El medio que cubre todo Coahuila

27 de octubre de 2025
Opinión

Con-ciencia y sin corbata

Con-ciencia y sin corbata
  • octubre 27, 2025

Emiliano Calvert

Club Penguin

Hubo una época antes de los filtros de Instagram y los reels motivacionales en la que la red era un lugar inocente. Donde las guerras no eran de likes, sino de bolas de nieve. Donde el estatus no se medía en followers, sino en quién tenía el iglú más cool del vecindario.

Club Penguin fue eso: un ecosistema social sin cinismo, donde aprendimos a negociar, a organizar eventos, a coquetear con emojis y a ahorrar monedas virtuales sin saber que estábamos jugando a ser adultos.

Pero también fue, sin quererlo, una masterclass de emprendimiento digital.

La startup perfecta (antes de saber qué era una startup)

Tres canadienses con más ilusión que presupuesto crearon un juego sencillo: pingüinos, minijuegos y comunidad. En menos de dos años tenían millones de usuarios y una de las tasas de retención más altas de la historia del gaming infantil.

¿El secreto? Entendieron antes que nadie la regla de oro: no vendes un producto, vendes pertenencia.

Los jugadores no entraban a pescar peces o decorar un iglú. Entraban porque sus amigos estaban ahí. Y cuando tu modelo de negocio se basa en comunidad y no en publicidad, lo que tienes no es un juego… es una cultura.

Disney lo vio venir y soltó 350 millones de dólares para comprar el sueño. Y aunque lo llenó de fiestas temáticas, campañas de caridad y membresías premium, algo se perdió: la autenticidad del garaje digital donde todo empezó.

El fin de la nieve (y del Flash también)

Cuando Adobe mató Flash, no solo se apagaron los minijuegos, también se fue una parte de nuestra infancia. Club Penguin cerró en 2017, y con él murió la era en la que internet era ingenuo, creativo y cooperativo.

Fue la primera red social para muchos de nosotros, pero sin toxicidad, sin influencers, sin algoritmos vendiendo ansiedad.

Era el metaverso antes del metaverso, pero hecho con pixeles y buena vibra.

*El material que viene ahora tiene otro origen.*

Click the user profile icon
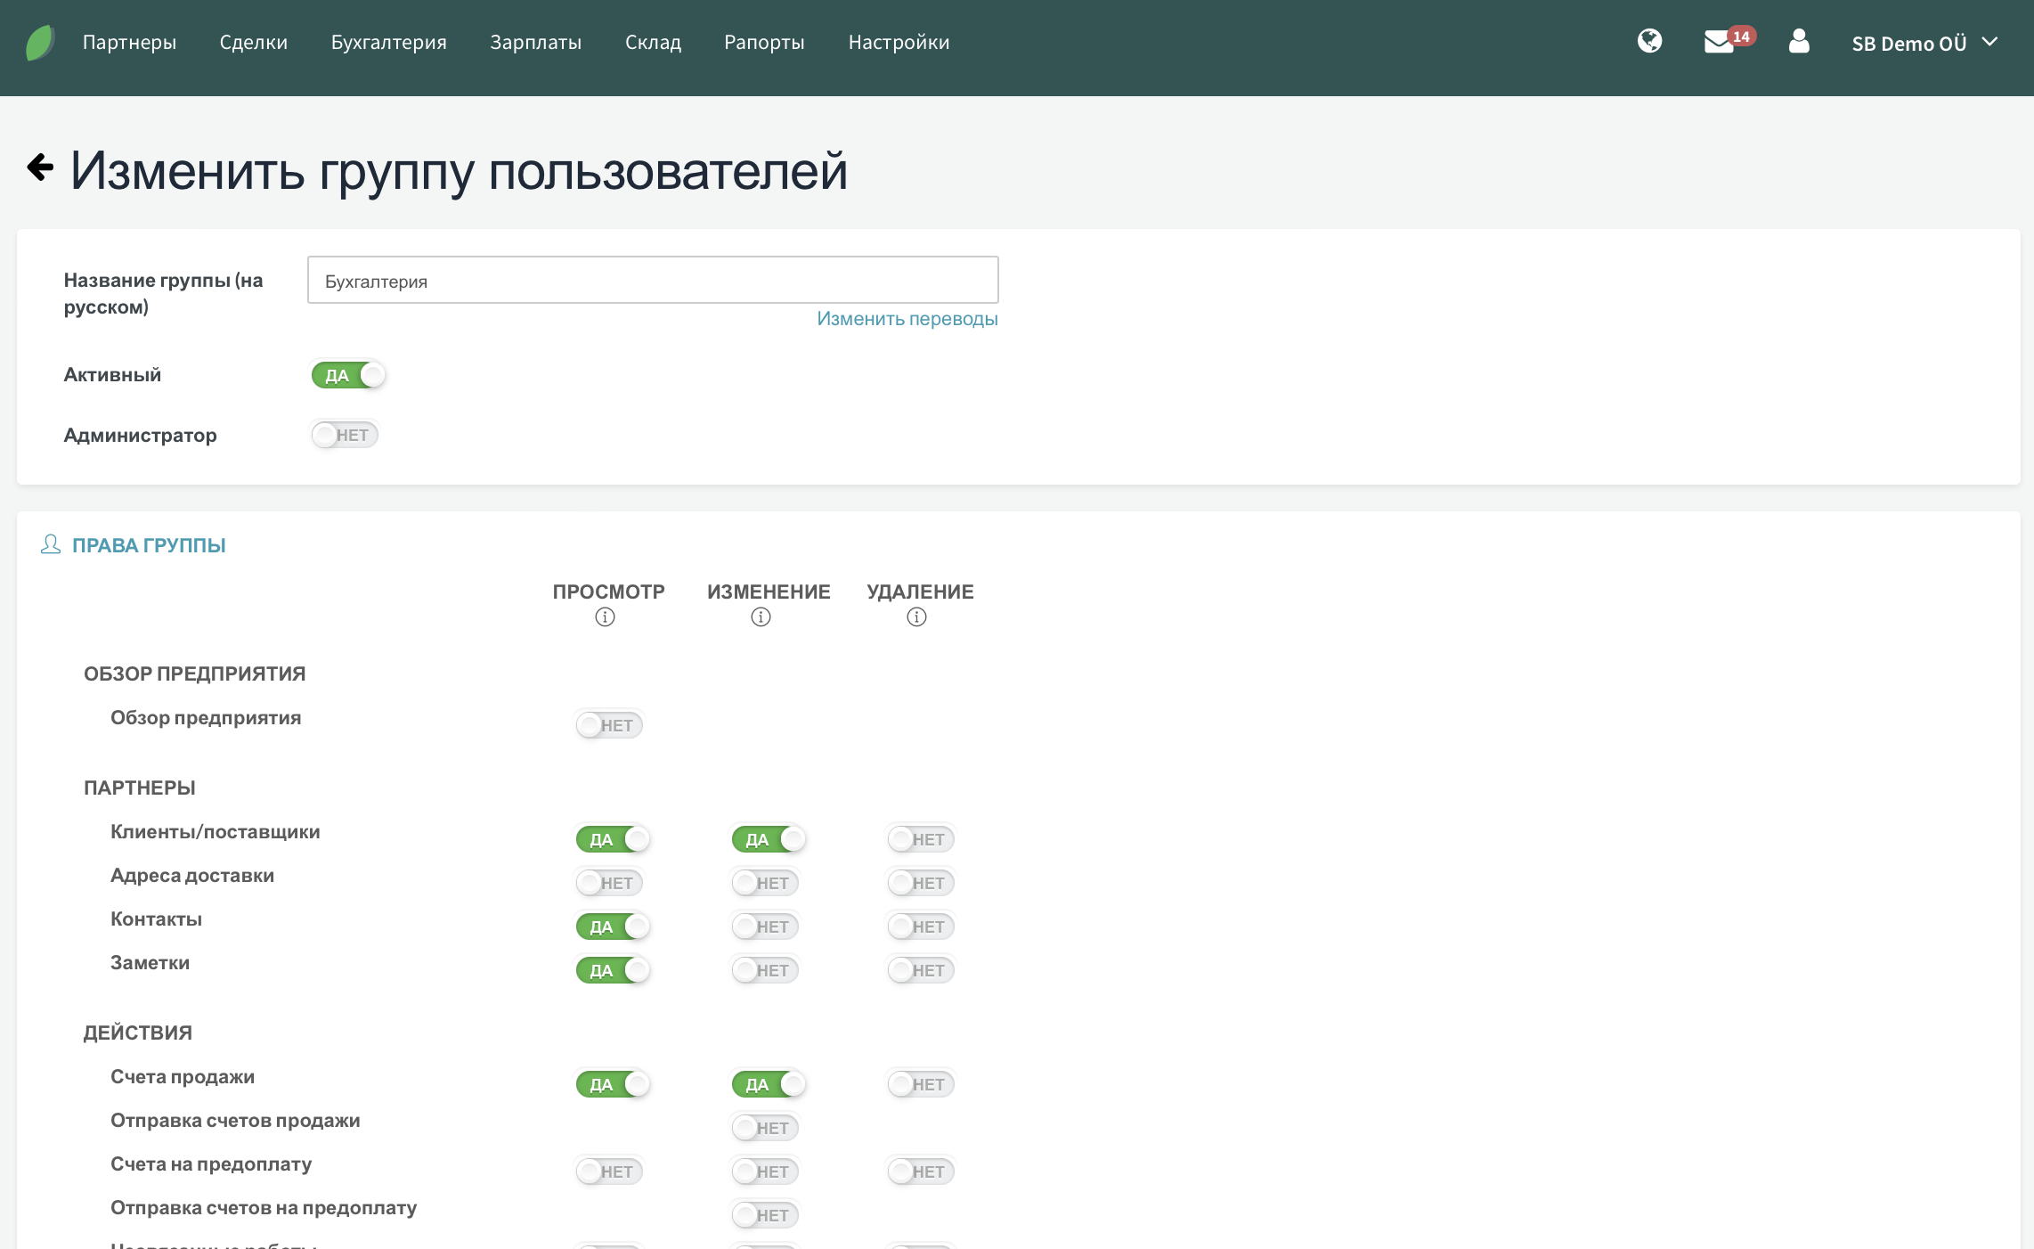Screen dimensions: 2034x1249 [x=1799, y=41]
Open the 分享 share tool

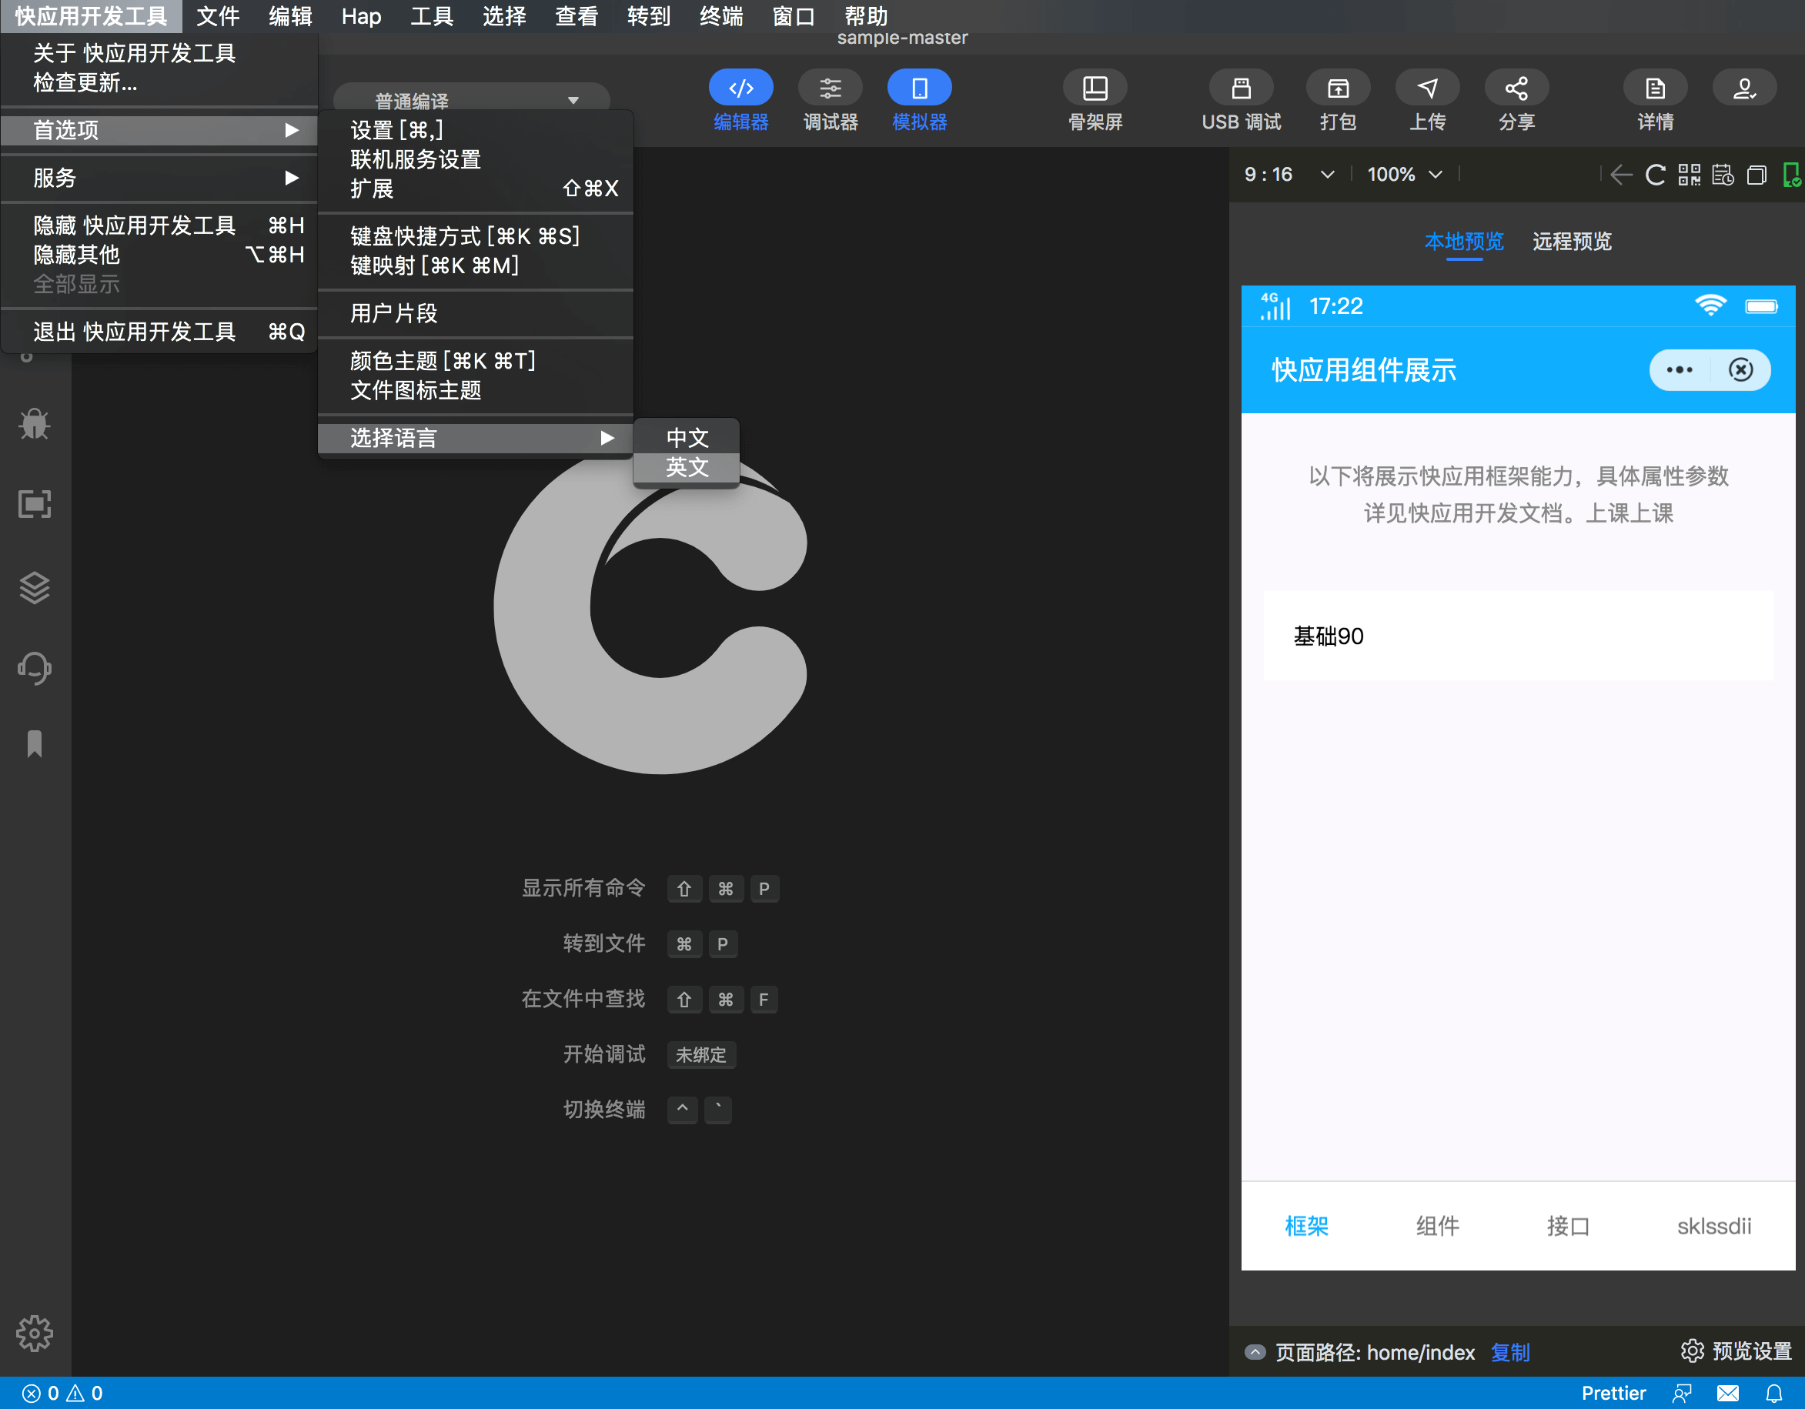click(x=1517, y=101)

Hoy las startups pagan millones para crear “experiencias inmersivas” o “espacios virtuales de convivencia”. Los de Club Penguin lo hicieron con pingüinos y tres botones.

Lo que nos dejó

Club Penguin no fue solo nostalgia. Fue una lección empresarial accidental:

  • Enseñó que el valor no está en la tecnología, sino en la comunidad.
  • Que la simplicidad bien pensada puede ser más adictiva que cualquier “app disruptiva”.
  • Que la innovación no siempre viene de Silicon Valley, sino de un sótano en Canadá con conexión dial-up.

Y sobre todo, que los negocios que nacen del juego y no del cálculo dejan huella más profunda que cualquier unicornio inflado.

En fin…

Club Penguin nos recordó que el internet también puede ser un lugar bonito.

Uno donde crear, compartir y pertenecer era suficiente.

Uno donde el valor se medía en amistad, no en métricas.

Porque antes de los “pitch decks” y las rondas de inversión, hubo un grupo de pingüinos que sin saberlo fundaron el primer coworking del Ártico.

Y sí, se derritió… pero vaya que nos enseñó a construir.